ALS community stories

Steve Lunny’s journey with ALS: A story of Strength and Self-Advocacy

In early 2023 Steve Lunny, a 48-year-old Montreal-born designer and animator, was living in Miami, Florida enjoying an active lifestyle. A few months later, in August, he went from working out six to seven times a week to having difficulties running just a few paces. What started off as muscle twitches in his biceps and shoulders, subtle enough to be overlooked, were ultimately the first signs of a life-altering journey - being diagnosed with amyotrophic lateral sclerosis (ALS).

With symptoms and presentation that can sometimes resemble other conditions,ⁱ and no single diagnostic test for it,ⁱⁱ ALS is a difficult disease to diagnose.ⁱⁱⁱ Although his initial magnetic resonance imaging (MRI) scan came back clean, Steve knew his body and was not willing to ignore what he felt. He took his health into his own hands, meticulously documenting each symptom that appeared, from muscle twitches to subtle changes in strength. This self-tracking became a powerful tool, providing a clear record of his disease progression. With each entry, Steve collected valuable information and strengthened his ability to advocate for himself.

After three months of pushing for answers and refusing to ignore the symptoms, in November 2023, Steve received an official ALS diagnosis. The news was a shock to his family and friends, who had always seen him as the picture of health.

Steve’s journey with ALS has been marked by a staggering progression of symptoms. Day by day, he noticed more pronounced weakness, especially in his upper body, and stiffness that made once-simple movements increasingly difficult. In early February 2024, he could still walk independently; by June, he relied on a wheelchair. As the disease continues to progress, it has impacted his voice, making communication an additional challenge in his day-to-day life.

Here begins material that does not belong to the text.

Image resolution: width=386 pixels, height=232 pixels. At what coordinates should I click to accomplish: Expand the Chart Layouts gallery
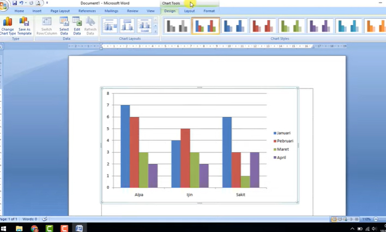click(155, 31)

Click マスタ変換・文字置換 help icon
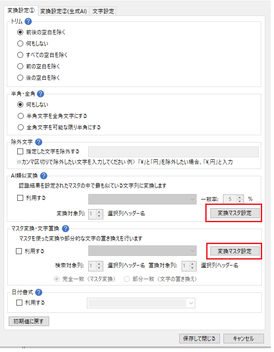[65, 229]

Learn more about Steve's journey with ALS:

Accepting this new reality was difficult, but he adopted a mantra that has guided him since:

Accept the diagnosis. Fight the prognosis.

Embracing this mindset, Steve has dedicated himself to raising awareness and advocating for ALS research, especially pushing for more patient-centered clinical trials and faster access to innovative treatments.

For Steve, the initial months following the diagnosis were isolating. Although the disease can strike at any age, ALS symptoms most commonly develop between the ages of 55 and 75.ⁱ Being diagnosed at an earlier age than most, Steve found limited resources catered to his demographic. This gap inspired him to start using his own Instagram and TikTok channels to share his journey and connect with others in the ALS community.

An app and website called ROON has also provided helpful information through questions and answers (Q&As) with doctors, caregivers, and other patients, addressing some of the specific questions he has about managing ALS. Through connecting patient advocacy groups such as the ALS Society of Quebec, WhatsApp communities, and other online networks, Steve has tapped into a support system that has helped combat the sense of isolation ALS can bring.

While ALS is challenging to diagnose, getting an early diagnosis and timely referral to the Canadian ALS Research Network (CALS) is essential to accessing the care and support needed to maintain independence and preserve quality of life for as long as possible. Steve’s journey underscores the importance of listening to your body, advocating for yourself, reaching out to community for support in navigating life with ALS.